Task brief: Using the listing below, set down exactly the lines from the one that contains "Given: Select the NOVEMBER column header" through the one that contains "Open the Terminal tool window", with no pictures.

Data listing:
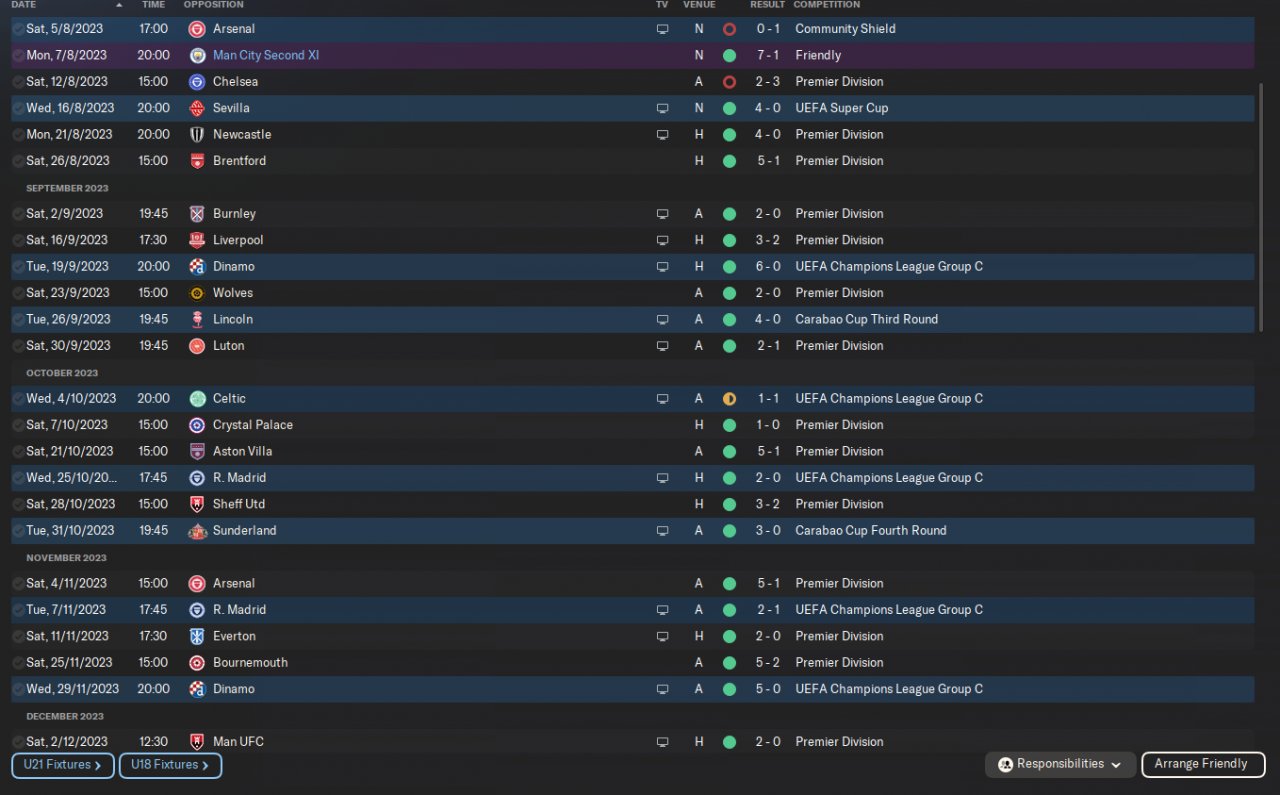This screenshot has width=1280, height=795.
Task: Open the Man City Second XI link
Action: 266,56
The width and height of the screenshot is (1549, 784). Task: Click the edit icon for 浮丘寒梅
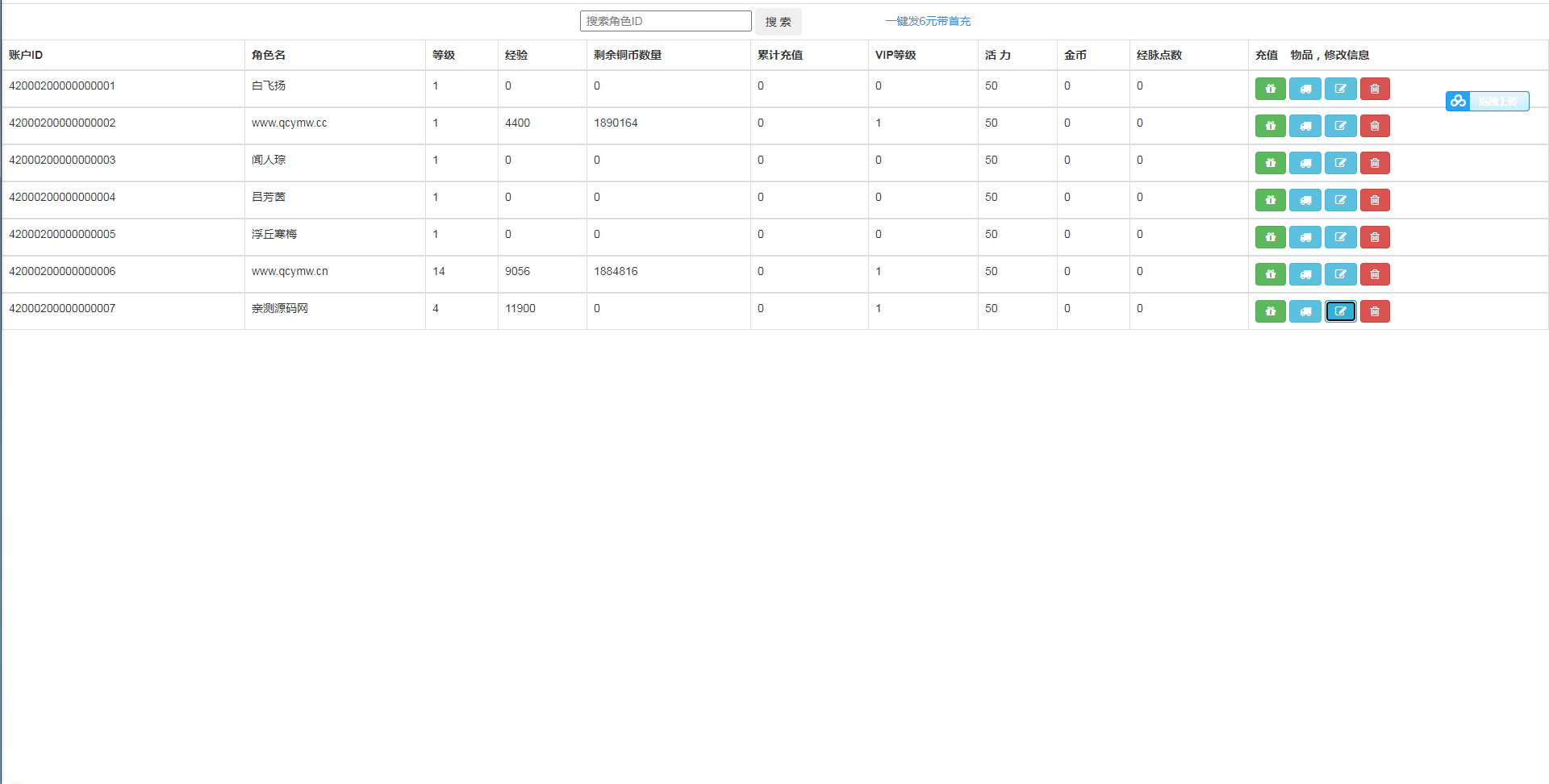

==

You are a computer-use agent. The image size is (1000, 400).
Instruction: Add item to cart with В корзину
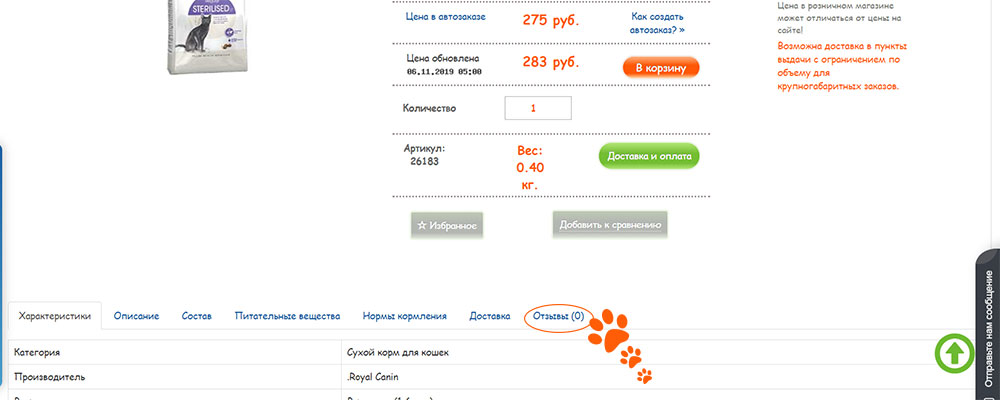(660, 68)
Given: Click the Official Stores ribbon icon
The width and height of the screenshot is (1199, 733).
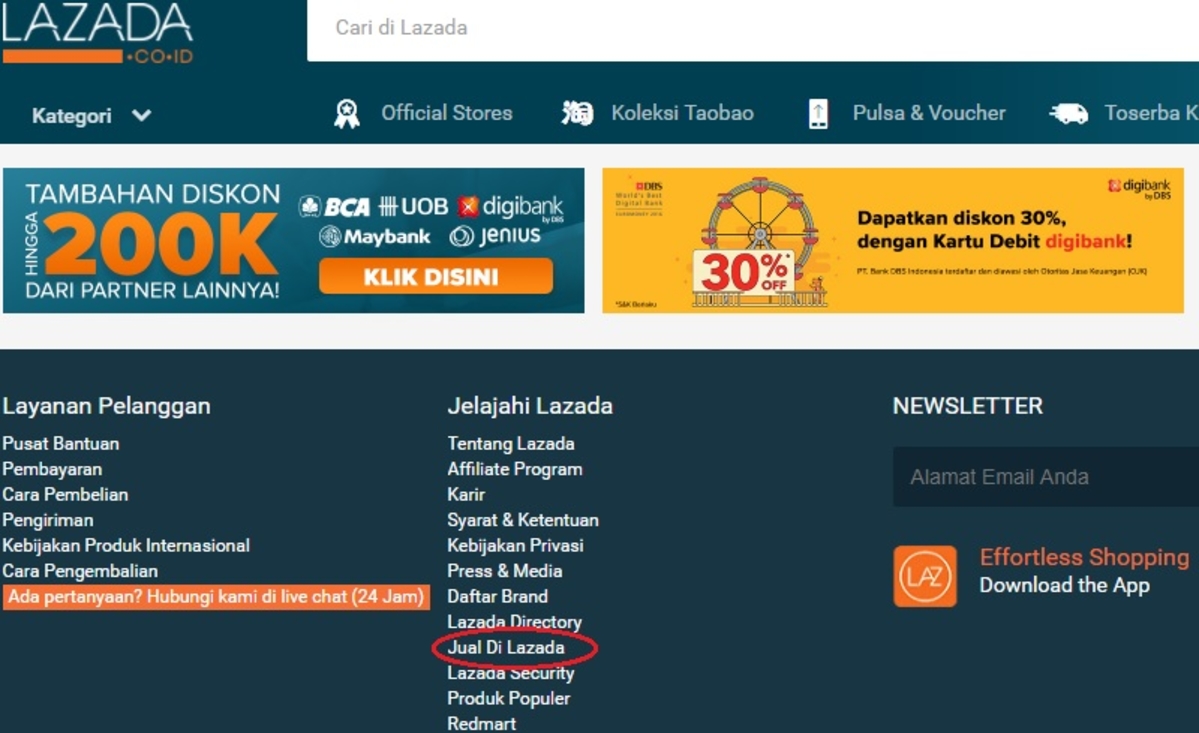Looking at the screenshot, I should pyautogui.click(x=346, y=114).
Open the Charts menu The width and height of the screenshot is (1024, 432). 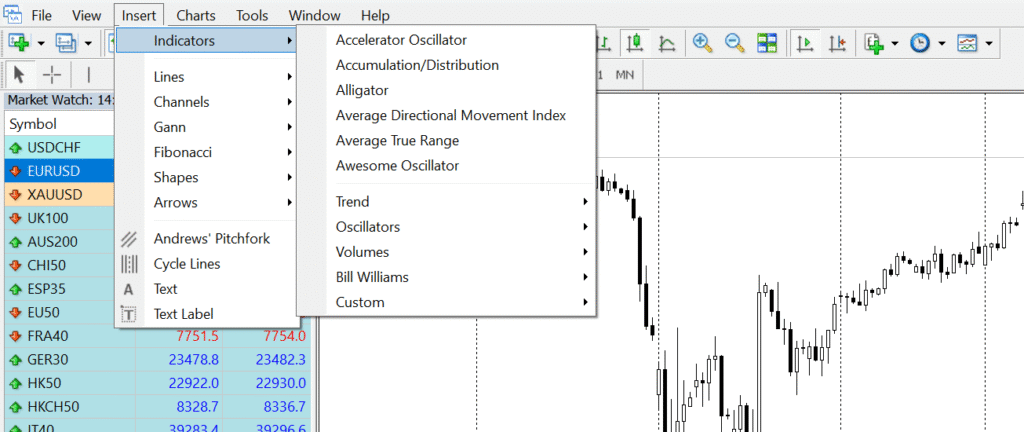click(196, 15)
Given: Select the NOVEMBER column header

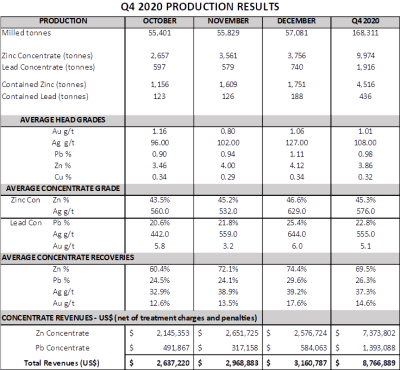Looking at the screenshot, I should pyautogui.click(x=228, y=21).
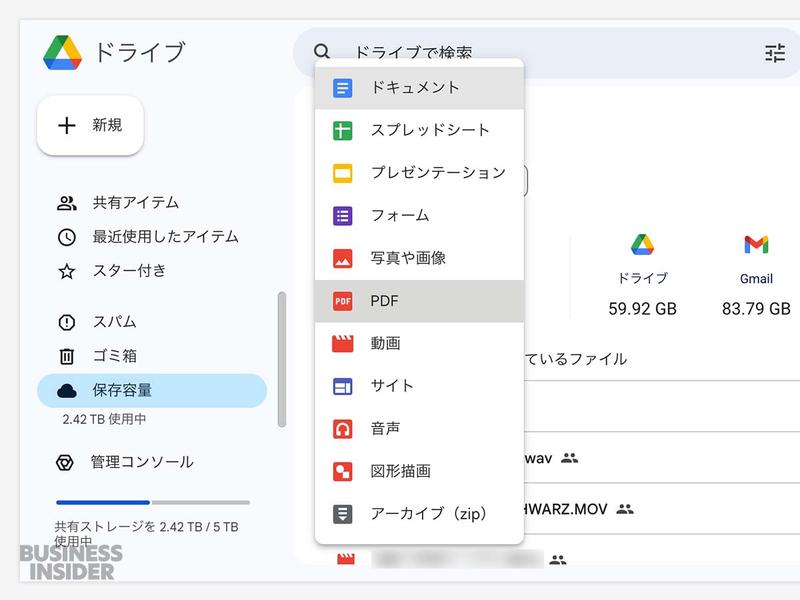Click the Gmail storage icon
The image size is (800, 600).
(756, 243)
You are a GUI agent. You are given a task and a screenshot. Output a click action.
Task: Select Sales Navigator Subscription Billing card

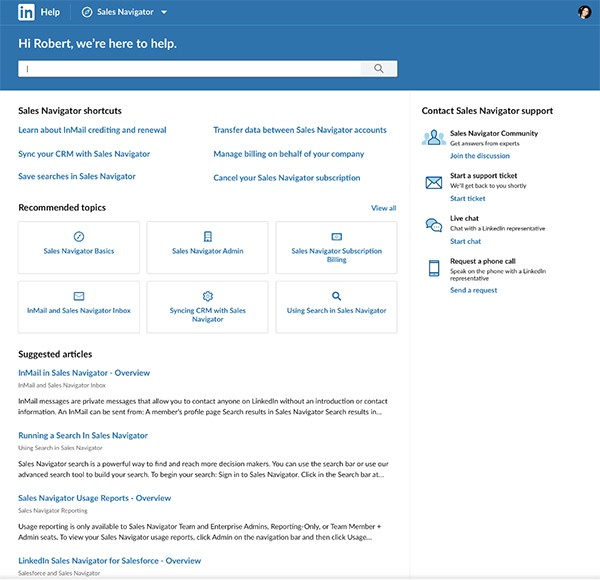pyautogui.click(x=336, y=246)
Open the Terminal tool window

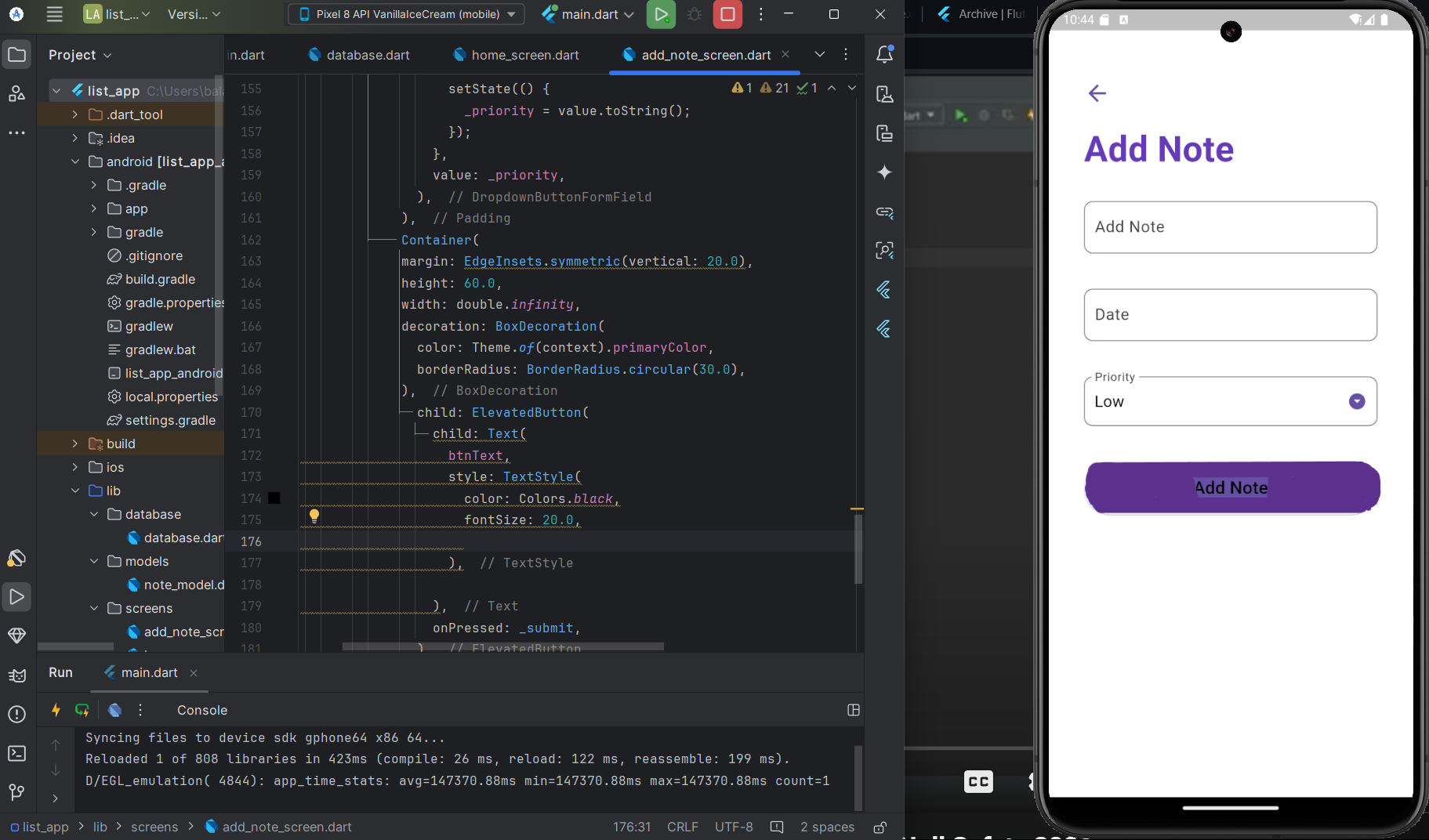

Your response:
Given: Select the NOVEMBER column header

Looking at the screenshot, I should pyautogui.click(x=228, y=21).
Click the Gmail storage icon
The image size is (800, 600).
(756, 243)
You are a GUI agent. You are given a task and a screenshot. Output a click action.
Task: Select Sales Navigator Subscription Billing card

pyautogui.click(x=336, y=246)
Open the Terminal tool window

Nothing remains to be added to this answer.